## Records supplied
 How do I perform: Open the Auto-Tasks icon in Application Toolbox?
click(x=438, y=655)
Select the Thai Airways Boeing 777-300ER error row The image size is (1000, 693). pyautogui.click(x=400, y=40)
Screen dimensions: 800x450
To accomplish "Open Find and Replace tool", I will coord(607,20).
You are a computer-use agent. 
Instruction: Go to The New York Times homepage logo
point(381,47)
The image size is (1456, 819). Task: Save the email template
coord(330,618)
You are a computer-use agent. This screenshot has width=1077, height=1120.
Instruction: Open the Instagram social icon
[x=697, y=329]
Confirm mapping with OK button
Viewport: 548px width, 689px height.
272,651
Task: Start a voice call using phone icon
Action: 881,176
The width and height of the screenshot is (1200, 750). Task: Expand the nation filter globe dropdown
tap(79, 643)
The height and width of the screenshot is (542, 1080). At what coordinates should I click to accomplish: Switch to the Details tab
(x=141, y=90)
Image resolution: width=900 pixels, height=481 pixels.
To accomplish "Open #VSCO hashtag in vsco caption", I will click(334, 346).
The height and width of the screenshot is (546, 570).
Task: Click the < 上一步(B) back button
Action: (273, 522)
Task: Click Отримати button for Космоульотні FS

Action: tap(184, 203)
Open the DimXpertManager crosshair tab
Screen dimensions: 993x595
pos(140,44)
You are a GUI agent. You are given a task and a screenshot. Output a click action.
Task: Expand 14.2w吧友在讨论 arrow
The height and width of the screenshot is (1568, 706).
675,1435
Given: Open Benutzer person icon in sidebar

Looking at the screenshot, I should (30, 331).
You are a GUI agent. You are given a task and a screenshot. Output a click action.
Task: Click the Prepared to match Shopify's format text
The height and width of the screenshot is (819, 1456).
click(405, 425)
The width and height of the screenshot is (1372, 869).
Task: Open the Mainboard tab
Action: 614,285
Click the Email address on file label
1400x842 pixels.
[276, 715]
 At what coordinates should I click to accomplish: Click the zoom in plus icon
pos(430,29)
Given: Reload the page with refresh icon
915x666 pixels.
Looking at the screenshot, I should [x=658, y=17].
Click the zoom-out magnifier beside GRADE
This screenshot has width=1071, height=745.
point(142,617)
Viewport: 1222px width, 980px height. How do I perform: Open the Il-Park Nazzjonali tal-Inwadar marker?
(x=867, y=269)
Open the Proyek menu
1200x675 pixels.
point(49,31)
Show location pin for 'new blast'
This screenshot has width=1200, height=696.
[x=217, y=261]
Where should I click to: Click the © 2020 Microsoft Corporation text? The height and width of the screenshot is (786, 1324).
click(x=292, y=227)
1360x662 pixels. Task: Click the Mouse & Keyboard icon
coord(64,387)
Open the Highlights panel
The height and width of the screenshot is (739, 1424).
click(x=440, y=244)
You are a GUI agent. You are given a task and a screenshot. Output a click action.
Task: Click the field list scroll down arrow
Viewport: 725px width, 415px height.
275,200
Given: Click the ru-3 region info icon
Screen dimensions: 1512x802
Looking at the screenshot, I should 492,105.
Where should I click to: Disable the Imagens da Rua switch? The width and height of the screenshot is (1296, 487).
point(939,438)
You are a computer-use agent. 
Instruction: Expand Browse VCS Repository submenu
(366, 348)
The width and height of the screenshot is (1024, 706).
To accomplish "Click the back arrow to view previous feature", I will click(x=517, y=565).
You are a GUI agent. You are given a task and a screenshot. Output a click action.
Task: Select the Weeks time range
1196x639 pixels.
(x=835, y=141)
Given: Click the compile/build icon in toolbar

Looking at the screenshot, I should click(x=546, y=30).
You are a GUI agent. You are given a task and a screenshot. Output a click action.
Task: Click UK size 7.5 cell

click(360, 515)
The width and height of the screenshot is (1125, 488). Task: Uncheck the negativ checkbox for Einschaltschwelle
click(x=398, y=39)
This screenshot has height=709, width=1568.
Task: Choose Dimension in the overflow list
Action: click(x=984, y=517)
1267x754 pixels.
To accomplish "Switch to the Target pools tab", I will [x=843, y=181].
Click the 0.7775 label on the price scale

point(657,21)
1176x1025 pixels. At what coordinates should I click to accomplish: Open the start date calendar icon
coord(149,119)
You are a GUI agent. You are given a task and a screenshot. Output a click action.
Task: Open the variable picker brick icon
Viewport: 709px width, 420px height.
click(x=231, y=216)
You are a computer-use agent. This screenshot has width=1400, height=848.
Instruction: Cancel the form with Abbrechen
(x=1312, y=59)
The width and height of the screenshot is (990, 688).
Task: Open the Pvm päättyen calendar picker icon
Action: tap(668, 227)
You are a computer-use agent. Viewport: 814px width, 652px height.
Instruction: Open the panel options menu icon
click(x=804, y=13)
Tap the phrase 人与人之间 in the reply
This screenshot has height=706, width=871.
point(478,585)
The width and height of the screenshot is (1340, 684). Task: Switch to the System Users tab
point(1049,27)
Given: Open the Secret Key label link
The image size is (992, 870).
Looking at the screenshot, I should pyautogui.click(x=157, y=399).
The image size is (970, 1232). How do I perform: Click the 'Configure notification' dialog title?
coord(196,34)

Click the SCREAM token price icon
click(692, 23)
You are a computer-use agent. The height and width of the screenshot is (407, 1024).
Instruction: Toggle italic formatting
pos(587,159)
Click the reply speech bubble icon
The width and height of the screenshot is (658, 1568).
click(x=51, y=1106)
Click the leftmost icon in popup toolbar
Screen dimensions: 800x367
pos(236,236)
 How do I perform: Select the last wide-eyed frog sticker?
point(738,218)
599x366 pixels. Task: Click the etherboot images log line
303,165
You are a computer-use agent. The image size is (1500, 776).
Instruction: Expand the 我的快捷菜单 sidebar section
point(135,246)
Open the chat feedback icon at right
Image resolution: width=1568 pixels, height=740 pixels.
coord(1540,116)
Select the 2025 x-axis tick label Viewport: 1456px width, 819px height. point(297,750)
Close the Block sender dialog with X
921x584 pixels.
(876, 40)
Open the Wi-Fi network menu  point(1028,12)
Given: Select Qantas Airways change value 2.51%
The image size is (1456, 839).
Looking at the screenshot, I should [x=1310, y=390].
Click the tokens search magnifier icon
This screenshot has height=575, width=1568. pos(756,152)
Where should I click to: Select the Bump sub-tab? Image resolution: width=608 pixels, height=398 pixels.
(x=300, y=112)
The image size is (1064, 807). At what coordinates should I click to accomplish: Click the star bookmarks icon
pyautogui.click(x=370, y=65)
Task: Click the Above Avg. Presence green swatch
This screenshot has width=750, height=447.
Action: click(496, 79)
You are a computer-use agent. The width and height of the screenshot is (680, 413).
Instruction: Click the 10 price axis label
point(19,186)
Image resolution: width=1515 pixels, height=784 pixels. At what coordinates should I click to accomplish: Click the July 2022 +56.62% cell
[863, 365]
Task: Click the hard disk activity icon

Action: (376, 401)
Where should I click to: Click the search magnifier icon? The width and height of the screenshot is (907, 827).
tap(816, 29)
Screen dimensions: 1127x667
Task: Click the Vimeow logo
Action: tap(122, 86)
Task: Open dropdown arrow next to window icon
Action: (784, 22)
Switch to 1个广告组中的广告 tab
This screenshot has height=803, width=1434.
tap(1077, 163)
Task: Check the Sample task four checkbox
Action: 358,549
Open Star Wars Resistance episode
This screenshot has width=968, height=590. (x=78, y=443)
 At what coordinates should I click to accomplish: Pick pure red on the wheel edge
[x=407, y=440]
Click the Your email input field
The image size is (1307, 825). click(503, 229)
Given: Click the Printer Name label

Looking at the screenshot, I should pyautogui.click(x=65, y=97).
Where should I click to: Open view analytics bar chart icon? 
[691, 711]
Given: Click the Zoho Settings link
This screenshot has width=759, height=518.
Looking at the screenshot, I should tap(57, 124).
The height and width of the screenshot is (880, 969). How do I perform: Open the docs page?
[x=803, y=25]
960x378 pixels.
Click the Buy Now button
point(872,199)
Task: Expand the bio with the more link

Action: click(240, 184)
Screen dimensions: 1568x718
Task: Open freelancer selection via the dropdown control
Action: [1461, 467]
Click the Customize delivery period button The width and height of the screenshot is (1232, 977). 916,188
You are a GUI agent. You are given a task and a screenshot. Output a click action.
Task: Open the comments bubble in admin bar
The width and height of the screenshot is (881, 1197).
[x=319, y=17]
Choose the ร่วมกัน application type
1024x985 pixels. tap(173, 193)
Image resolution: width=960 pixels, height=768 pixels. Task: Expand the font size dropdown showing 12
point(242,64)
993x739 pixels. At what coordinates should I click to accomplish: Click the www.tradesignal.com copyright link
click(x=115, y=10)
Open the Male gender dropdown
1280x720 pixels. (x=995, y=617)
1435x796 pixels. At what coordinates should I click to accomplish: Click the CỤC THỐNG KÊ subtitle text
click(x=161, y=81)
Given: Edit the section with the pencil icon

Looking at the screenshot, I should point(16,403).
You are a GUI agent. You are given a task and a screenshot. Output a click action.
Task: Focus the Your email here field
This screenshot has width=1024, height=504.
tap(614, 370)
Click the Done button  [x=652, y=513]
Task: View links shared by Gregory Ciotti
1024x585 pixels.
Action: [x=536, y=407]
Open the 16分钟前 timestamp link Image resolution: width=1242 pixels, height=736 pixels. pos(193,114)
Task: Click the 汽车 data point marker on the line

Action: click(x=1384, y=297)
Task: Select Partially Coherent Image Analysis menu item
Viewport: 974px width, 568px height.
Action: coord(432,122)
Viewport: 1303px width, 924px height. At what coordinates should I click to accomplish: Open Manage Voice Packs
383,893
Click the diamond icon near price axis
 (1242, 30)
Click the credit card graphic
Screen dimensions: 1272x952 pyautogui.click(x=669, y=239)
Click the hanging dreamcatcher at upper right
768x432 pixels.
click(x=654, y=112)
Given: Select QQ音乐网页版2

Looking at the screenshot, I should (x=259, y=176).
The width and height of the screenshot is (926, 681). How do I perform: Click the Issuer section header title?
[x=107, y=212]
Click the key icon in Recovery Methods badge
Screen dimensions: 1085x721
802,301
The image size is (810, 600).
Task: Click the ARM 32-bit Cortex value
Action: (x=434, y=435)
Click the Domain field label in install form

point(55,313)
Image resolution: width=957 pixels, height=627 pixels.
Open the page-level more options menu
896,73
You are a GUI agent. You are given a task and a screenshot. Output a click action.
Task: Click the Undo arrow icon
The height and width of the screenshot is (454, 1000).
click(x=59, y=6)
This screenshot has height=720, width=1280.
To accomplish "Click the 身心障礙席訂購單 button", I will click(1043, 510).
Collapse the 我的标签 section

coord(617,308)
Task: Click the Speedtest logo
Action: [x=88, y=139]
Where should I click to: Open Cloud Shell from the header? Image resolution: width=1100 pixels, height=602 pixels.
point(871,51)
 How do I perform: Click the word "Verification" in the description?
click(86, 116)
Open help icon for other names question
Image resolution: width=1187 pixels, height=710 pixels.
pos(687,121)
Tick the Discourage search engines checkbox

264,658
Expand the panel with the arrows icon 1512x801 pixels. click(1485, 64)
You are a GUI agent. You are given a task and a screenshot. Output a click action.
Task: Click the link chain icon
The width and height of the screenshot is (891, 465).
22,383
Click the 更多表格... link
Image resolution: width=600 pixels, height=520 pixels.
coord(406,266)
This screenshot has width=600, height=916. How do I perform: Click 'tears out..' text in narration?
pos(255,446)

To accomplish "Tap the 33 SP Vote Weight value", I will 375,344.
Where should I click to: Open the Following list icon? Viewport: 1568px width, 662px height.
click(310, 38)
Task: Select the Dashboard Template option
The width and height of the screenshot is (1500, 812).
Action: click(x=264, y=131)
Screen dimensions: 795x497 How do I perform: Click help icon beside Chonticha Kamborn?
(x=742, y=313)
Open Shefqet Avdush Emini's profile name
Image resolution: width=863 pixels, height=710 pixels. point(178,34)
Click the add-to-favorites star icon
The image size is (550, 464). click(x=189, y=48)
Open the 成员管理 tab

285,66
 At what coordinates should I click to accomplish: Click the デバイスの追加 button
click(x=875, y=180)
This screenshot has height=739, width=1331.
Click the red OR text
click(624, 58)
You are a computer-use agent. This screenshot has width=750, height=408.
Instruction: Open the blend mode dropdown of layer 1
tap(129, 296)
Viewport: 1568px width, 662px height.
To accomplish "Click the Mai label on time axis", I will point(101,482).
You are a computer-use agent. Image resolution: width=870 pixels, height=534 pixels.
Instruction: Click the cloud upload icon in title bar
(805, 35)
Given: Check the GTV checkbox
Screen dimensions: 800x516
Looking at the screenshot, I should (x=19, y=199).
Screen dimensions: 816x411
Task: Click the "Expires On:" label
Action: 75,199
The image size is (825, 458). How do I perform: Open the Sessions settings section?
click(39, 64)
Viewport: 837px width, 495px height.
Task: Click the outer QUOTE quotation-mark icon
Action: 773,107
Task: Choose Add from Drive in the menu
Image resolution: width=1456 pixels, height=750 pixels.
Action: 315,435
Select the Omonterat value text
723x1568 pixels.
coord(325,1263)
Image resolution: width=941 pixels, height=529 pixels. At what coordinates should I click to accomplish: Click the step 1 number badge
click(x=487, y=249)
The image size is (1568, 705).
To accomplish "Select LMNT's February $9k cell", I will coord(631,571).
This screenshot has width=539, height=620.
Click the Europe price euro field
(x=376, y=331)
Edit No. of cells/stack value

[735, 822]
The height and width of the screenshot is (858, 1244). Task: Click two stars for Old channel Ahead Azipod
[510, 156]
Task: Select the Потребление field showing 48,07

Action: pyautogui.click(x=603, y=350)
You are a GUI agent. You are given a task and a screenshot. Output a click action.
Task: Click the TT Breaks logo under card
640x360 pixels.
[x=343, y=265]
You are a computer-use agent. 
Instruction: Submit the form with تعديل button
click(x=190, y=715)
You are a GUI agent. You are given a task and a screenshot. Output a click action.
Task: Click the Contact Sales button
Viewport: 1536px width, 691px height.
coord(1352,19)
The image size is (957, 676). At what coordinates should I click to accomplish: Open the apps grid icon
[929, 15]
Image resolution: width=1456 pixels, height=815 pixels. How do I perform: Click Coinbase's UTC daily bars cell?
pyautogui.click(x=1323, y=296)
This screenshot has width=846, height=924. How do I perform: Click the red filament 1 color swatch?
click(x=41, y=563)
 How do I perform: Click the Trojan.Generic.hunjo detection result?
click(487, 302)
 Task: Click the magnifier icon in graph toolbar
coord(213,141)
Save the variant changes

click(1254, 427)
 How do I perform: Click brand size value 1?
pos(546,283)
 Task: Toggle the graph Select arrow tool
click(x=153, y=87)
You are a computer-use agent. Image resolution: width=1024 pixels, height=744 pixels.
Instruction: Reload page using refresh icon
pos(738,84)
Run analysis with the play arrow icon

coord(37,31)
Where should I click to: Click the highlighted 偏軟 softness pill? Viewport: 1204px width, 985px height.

## Task objective
Please state the number of lines in the listing that include the word "reply", with no other words.

## Answer space
2